The Employee Retention Credit was created in the CARES Act of March 2020. Lawmakers extended and broadened the refundable credit to the point that it would pay up eligible businesses up to $7,000 per quarter per worker.
The Internal Revenue Service ended the tax credit in the third quarter, so it’s now telling businesses what to do next if they were banking on the credit for 2021’s fourth quarter. Businesses will now have time to avoid penalties as they pay back advanced tax-credit money, or make up shortfalls on tax payments.
On Monday, the IRS said businesses that had advance payments for the fourth quarter “will avoid failure to pay penalties if they repay those amounts by the due date of their applicable employment tax returns.”

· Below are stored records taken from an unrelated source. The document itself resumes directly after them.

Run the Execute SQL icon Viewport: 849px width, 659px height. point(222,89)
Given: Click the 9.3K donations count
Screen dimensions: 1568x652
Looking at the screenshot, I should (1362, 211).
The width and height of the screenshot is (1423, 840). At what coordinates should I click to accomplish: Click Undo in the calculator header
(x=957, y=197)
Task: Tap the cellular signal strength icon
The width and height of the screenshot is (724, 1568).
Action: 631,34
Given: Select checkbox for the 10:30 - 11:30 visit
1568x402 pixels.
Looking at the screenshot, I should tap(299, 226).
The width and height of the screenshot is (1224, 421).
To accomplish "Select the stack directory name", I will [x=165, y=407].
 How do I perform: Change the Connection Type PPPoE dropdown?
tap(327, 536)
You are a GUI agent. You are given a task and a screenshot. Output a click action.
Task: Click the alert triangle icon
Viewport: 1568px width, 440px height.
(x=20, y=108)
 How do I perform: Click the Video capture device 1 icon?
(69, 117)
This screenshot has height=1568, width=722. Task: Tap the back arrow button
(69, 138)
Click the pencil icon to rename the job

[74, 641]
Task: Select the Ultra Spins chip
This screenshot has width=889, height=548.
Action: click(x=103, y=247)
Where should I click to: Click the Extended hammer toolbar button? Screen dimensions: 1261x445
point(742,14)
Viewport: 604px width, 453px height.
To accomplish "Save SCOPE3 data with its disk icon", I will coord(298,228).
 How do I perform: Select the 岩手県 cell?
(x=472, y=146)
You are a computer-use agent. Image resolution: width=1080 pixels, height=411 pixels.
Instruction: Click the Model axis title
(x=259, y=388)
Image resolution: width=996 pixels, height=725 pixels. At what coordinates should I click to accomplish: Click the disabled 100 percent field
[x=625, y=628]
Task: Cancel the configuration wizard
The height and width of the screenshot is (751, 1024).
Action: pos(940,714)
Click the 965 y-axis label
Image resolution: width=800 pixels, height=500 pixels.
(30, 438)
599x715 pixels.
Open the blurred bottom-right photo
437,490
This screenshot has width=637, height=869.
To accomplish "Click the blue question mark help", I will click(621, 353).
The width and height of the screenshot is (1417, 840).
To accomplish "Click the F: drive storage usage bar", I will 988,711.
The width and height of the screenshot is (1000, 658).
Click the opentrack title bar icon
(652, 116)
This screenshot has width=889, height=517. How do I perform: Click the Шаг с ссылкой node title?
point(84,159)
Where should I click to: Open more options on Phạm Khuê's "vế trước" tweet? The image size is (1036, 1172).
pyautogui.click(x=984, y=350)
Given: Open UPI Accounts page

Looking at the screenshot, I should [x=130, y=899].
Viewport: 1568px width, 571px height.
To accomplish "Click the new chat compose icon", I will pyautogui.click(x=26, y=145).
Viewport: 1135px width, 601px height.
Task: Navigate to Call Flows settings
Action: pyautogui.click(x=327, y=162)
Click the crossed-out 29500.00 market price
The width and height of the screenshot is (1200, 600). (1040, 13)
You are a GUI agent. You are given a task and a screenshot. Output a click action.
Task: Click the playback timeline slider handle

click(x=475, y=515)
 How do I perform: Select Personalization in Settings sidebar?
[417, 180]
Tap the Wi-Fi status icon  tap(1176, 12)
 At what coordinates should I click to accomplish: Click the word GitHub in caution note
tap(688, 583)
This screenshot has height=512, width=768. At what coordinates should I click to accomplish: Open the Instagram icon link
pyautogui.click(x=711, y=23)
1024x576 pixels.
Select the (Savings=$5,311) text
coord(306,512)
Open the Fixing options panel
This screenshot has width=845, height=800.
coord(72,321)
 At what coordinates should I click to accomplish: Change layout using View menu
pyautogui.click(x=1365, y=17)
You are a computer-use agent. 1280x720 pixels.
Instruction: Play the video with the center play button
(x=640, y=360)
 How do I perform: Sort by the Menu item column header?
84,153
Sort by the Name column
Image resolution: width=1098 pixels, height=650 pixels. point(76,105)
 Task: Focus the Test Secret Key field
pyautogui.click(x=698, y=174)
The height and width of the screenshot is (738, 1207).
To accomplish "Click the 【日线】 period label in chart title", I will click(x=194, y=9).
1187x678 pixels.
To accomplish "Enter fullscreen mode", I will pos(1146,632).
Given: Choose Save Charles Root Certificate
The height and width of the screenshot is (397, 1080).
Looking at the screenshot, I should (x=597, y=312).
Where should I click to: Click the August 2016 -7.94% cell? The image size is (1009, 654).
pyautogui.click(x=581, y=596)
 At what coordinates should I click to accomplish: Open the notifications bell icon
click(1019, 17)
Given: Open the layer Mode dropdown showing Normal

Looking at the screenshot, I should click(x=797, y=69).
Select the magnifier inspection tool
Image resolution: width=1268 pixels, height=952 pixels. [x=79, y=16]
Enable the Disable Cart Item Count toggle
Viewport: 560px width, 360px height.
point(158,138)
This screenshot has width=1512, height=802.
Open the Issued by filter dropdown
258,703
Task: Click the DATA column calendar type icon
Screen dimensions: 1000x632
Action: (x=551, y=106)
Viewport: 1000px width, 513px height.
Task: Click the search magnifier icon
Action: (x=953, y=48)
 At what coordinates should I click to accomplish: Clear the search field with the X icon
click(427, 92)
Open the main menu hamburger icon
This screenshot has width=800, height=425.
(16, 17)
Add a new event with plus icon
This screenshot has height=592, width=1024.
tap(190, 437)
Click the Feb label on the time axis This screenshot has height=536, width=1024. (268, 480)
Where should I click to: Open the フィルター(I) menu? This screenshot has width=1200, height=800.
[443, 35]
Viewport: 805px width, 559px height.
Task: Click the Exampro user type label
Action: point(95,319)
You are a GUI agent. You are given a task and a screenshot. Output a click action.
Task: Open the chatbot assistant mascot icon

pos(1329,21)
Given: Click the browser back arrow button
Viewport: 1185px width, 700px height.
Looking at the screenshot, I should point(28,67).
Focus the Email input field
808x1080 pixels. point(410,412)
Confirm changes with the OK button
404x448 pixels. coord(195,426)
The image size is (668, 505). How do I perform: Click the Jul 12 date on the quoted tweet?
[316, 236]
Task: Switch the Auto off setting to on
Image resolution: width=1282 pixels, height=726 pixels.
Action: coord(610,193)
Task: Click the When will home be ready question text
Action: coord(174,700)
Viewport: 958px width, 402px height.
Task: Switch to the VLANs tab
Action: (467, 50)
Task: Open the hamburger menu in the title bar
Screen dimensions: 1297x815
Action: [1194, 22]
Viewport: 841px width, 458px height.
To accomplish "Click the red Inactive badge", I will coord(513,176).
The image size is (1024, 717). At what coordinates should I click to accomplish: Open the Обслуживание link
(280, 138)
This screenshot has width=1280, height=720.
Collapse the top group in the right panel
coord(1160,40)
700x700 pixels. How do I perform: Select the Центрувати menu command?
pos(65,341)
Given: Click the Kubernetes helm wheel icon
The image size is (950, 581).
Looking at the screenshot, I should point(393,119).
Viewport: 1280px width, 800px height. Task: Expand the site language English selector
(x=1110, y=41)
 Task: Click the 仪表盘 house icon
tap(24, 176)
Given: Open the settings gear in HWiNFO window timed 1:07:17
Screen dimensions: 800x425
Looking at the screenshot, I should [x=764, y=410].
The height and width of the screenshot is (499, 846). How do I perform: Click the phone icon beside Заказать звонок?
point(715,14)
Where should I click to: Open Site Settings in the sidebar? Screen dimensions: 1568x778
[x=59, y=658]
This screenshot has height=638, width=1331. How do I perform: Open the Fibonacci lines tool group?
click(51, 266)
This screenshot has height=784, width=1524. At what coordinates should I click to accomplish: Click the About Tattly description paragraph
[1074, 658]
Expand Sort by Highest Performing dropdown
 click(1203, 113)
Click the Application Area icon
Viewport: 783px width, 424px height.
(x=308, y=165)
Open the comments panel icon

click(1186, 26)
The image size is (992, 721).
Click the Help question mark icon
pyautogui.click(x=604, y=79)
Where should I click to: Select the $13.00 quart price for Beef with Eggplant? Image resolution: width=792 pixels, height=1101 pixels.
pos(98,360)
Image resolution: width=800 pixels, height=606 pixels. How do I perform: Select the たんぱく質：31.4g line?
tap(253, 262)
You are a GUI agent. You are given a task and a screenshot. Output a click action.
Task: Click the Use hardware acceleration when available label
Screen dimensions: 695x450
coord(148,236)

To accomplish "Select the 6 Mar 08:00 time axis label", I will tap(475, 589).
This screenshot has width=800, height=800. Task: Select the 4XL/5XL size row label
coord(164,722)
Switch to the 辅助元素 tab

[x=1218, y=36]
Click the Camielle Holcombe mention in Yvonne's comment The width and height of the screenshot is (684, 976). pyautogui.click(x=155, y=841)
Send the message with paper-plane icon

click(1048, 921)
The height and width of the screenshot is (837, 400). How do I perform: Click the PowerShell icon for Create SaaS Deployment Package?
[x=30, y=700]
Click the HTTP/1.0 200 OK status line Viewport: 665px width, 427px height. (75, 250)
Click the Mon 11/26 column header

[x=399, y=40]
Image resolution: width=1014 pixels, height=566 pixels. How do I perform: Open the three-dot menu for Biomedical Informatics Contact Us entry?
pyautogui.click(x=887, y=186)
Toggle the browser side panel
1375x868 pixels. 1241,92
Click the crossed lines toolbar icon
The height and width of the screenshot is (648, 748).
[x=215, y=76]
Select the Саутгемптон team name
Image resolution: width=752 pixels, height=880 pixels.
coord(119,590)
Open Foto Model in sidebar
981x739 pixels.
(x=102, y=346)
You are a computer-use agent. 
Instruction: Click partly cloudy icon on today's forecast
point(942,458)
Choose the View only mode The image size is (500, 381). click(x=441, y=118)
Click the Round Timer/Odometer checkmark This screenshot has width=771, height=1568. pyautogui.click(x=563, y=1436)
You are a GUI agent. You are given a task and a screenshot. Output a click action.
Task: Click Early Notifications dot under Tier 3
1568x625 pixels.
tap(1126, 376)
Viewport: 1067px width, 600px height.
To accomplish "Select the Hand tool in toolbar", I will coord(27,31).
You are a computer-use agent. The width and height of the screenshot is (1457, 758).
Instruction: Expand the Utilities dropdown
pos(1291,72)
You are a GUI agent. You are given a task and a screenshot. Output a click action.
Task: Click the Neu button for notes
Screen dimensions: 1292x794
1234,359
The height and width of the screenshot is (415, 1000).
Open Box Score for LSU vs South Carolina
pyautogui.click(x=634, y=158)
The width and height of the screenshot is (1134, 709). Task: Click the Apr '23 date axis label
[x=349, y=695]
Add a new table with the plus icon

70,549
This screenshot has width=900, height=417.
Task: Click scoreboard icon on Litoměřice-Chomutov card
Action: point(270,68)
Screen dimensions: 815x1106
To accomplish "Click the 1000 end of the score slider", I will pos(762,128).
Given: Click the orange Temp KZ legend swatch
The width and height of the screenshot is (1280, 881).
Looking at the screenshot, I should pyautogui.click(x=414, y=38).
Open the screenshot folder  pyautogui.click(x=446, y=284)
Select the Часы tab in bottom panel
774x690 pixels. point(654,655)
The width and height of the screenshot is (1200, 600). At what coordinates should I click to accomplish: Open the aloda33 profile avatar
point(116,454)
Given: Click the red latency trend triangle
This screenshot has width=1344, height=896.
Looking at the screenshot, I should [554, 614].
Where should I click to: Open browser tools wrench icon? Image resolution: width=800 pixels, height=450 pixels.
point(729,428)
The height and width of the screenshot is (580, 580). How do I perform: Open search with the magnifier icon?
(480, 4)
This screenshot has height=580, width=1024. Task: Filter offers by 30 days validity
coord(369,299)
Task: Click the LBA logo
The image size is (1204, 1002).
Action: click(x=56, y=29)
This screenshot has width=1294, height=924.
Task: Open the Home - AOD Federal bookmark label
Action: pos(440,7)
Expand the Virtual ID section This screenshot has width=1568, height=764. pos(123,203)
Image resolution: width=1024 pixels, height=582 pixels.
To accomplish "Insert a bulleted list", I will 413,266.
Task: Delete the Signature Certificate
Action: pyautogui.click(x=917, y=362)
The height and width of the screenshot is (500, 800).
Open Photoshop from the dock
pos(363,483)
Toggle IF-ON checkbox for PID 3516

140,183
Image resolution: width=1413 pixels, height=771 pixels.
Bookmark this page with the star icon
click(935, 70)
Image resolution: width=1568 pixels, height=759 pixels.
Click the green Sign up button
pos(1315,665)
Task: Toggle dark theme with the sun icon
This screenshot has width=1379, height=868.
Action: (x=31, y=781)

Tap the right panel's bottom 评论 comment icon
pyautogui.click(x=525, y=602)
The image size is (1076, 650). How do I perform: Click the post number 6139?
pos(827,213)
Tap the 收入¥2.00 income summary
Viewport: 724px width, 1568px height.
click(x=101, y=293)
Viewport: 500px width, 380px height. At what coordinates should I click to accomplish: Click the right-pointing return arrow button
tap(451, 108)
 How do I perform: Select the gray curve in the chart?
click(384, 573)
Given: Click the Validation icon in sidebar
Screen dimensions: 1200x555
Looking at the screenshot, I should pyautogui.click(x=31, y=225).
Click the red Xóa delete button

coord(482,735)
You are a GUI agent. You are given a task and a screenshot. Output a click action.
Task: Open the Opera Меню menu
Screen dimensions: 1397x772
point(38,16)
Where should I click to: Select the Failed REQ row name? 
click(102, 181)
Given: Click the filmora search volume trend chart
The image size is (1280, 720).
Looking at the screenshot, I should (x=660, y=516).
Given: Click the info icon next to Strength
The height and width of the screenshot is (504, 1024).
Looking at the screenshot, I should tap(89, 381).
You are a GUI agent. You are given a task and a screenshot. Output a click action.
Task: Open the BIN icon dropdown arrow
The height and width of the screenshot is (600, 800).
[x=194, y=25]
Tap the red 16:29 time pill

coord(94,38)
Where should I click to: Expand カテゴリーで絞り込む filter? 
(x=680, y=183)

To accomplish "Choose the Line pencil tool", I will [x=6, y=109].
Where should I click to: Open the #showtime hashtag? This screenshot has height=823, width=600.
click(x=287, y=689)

Companies that reduced their tax deposits by Dec. 20 would avoid failure to deposit penalties if, among other things, they sent over the amount of retained tax “on or before the relevant due date for wages paid on Dec. 31, 2021.” Those dates can vary, the IRS noted.
The IRS guidance can be read here. Few businesses accessed this credit applying to payroll taxes, Treasury Department research showed . But businesses that did use the credit viewed it as critical for their bottom line.
The credit was supposed to run through the end of the year, due to provisions in the $1.9 trillion American Rescue Plan. But the infrastructure bill trimmed the credit’s lifespan so it would end for many businesses at the conclusion of the third quarter.
That put credit recipients in a bind if they received advances for the end of the year, or if they reduced the payroll tax they were sending along for the fourth quarter.